His family excursions ranged from outings to the Botanical Gardens to all-day beach trips at Tanah Merah.
At the Botanical Gardens, we became our own botanists on a hunt for plant species desperately needed for our own garden at home. The new plantings were furtively gathered under the watchful gaze of packs of monkeys who roamed freely and occasionally terrorized unsuspecting five-year-old girls helping their Dads. The trip to the beach, on the other hand, was almost always preceded by an unending dialog.
“Why it is called Tanah Merah, Abah?”
“Because the earth is red colored. That’s why they named it Red Earth.”
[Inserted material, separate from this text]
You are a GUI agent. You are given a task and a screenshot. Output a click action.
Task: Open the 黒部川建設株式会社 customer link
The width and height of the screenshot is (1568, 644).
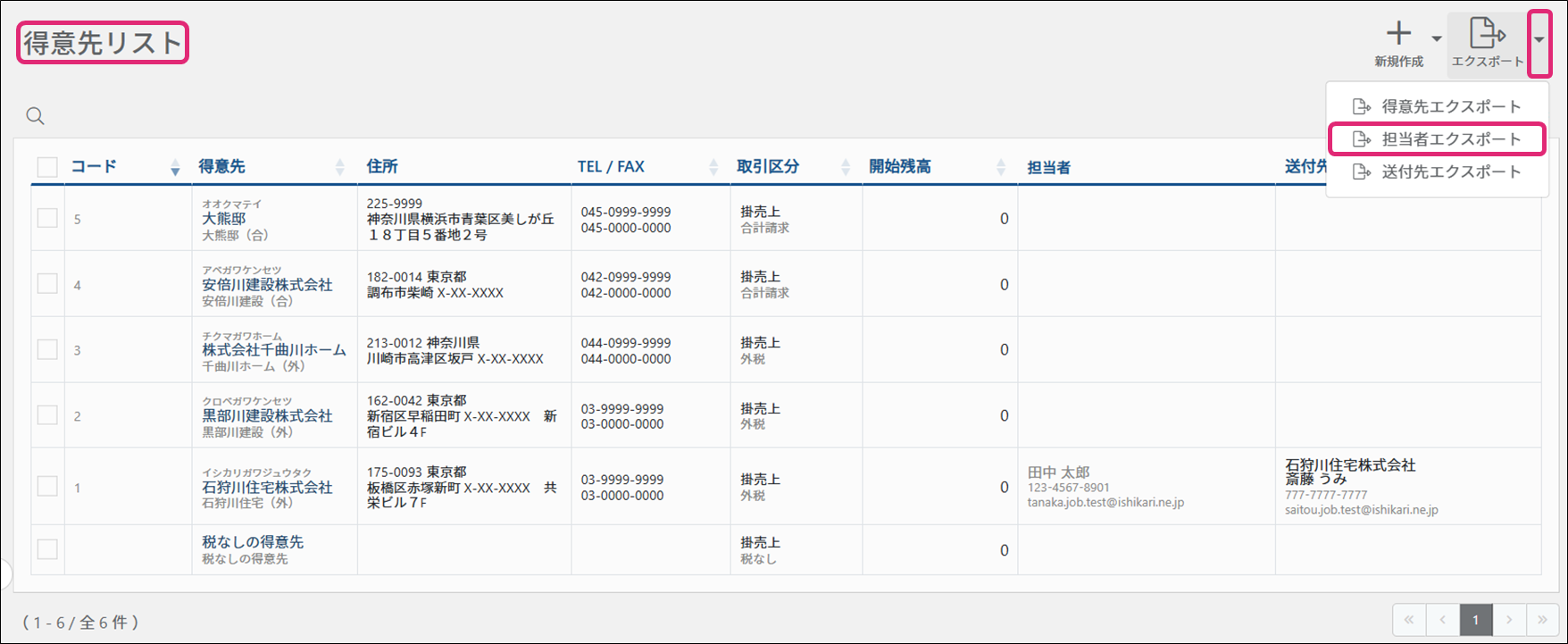pyautogui.click(x=267, y=416)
“But why is the earth red colored?”
“Because God made it that way.”
You get the picture.
One of Abah’s special trips was the trip to the Esplanade. This time there were no 20 questions of whys, just trying to pronounce a difficult-sounding foreign name. “Esplanade” didn’t roll out easily out of little girls’ tongues. I don’t think it was easy even for the adults who should have known better. Somehow, it sounded like ass-plan-at just as Nassim Road where grandma Siti lived was to me “Nam Sim Rod” until I grew up and knew better.
The Esplanade was a beautiful, idyllic promenade along the mouth of the Singapore River. There were no hordes of monkeys in this park. Once in a while you could spot a sampan floating by and it reminded you to make an origami sampan to set float on the nearby longkang (drain) when you get home.
The Esplanade park featured a wide brick walkway with benches under big, old shady trees that led to the Satay Club at one end. No, there are no membership fees to enter the Satay Club. It’s not an expensive country club like the exclusive British SRC (Singapore Recreation Club) and the SCC (Singapore Cricket Club) at each end of the Padang (Malay for field) across the street. It was just a collection of satay hawkers who rented stalls at this outdoor food center and anyone — the real people — could come and eat there.
The Satay Club was the best reason for coming to the “Ass-Plan-At.” The Malay satay men would squat next to their small hot charcoal grills, fanning the hot coals with one hand and dabbing oil on the skewered meat with homemade lemon grass brushes on the other. The meat was marinated with coriander, turmeric and lemon grass. You could hear it sizzle as the fragrant satay smoke wound its way up your nostrils.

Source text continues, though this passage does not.